Phase 4: Expand/Collapse with Events
Make post excerpts expandable. Update renderPost:
function renderPost(post: Post): HTMLElement {
const article = document.createElement("article");
const heading = document.createElement("h2");
heading.textContent = post.title;
const excerpt = document.createElement("p");
excerpt.textContent = post.body.slice(0, 120) + "…";
const fullBody = document.createElement("p");
fullBody.textContent = post.body;
fullBody.hidden = true;
const toggle = document.createElement("button");
toggle.textContent = "Read more";
toggle.addEventListener("click", () => {
const isExpanded = !fullBody.hidden;
fullBody.hidden = isExpanded;
excerpt.hidden = !isExpanded;
toggle.textContent = isExpanded ? "Read more" : "Show less";
});
// TODO: Add a keyboard handler: when the article receives a keydown
// event with key === "Enter", trigger toggle.click()
article.tabIndex = 0;
article.append(heading, excerpt, fullBody, toggle);
return article;
}
🧪 Click “Read more” — the full text should appear. Click “Show less” — it collapses. Tab to a post and press Enter — same behaviour.

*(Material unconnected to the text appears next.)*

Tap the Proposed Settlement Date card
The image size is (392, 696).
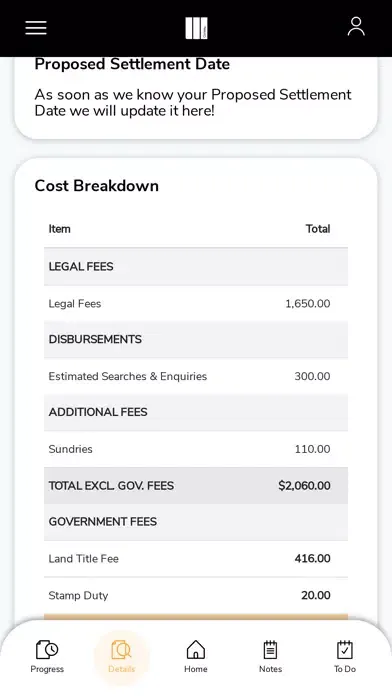[x=196, y=98]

Exercise: keyboard navigation
// TODO: Add keyboard navigation to the post list.
// Add focusedIndex to AppState (type: number, initial: -1).
//
// Listen for "keydown" on the document:
// ArrowDown → increment focusedIndex (wrap at end)
// ArrowUp → decrement focusedIndex (wrap at start)

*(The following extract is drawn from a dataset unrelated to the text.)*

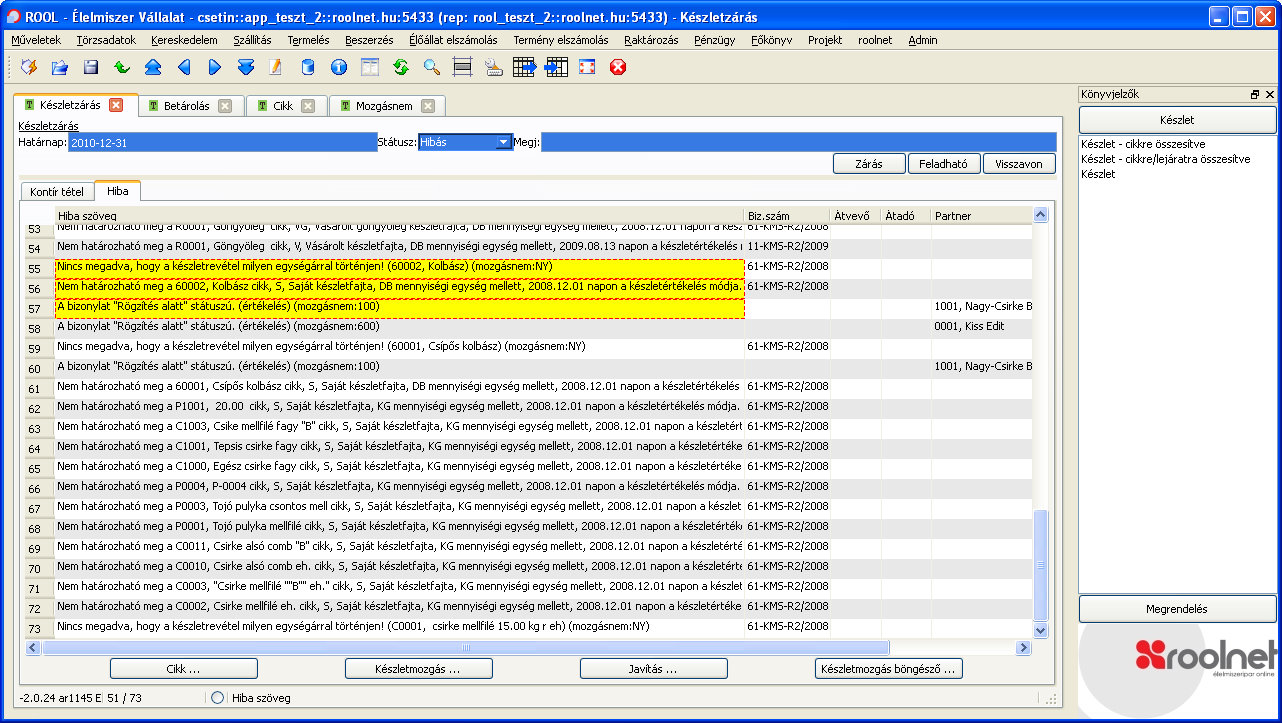This screenshot has height=723, width=1282.
Task: Click the open folder toolbar icon
Action: click(60, 67)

// Enter → toggle expand/collapse on the focused post
// Escape → collapse all posts, reset focusedIndex to -1
//
// In the render() function, add a CSS class "focused" to the article
// at state.focusedIndex. Define .focused in your CSS:
// .focused { outline: 2px solid steelblue; outline-offset: 4px; }
//
// Call article.scrollIntoView({ block: "nearest" }) when focus changes
// so the focused post is always visible.

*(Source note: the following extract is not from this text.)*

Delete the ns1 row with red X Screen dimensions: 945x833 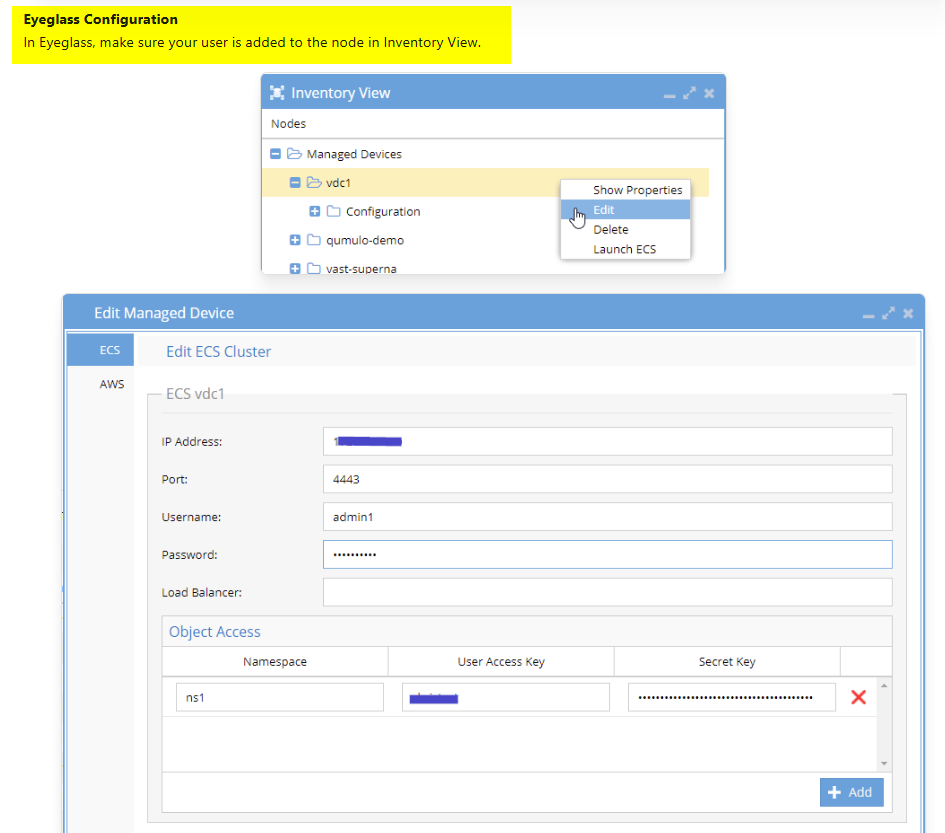[857, 697]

Phase 5: localStorage Persistence
Save the user’s preferences so they survive page reloads.
// TODO: Define the shape of persisted data:
interface PersistedState {
query: string;
sortBy: SortField;
}
// TODO: Write functions:
// function savePrefs(prefs: PersistedState): void
// → JSON.stringify and save to localStorage under key "blog-prefs"
//
// function loadPrefs(): PersistedState | null
// → Read from localStorage, parse JSON, validate the shape using a
// type guard isPersistedState(data: unknown): data is PersistedState.
// Return null if missing, corrupt, or invalid.
//
// On page load: call loadPrefs(). If valid, use its values for initial state.
// On every state change: call savePrefs({ query: state.query, sortBy: state.sortBy }).
//
// Why a type guard? localStorage is stringly typed — anyone (or a bug) could
// write garbage there. Never trust external data without validation.
🧪 Search for something, change the sort, reload the page — your preferences should be restored.
Submission
Final checks:
npm run check— zero errors.- No
anytypes inmain.ts. - Search debounces correctly (verify in Network tab).
- Matching text is highlighted with
<mark>tags during search. - Expand/collapse works with both mouse and keyboard.
- Arrow keys navigate between posts with a visible focus indicator.
- Sort preference and search query persist across page reloads via
localStorage.
Exploration: Add a <select> element for category filtering. Fetch all posts and filter client-side by the selected category using Array.filter(). Update state with the filtered results and call render(). This means the sort, search highlight, and category filter must all compose correctly. Open DevTools → Sources — you can see and set breakpoints in your .ts file (source maps).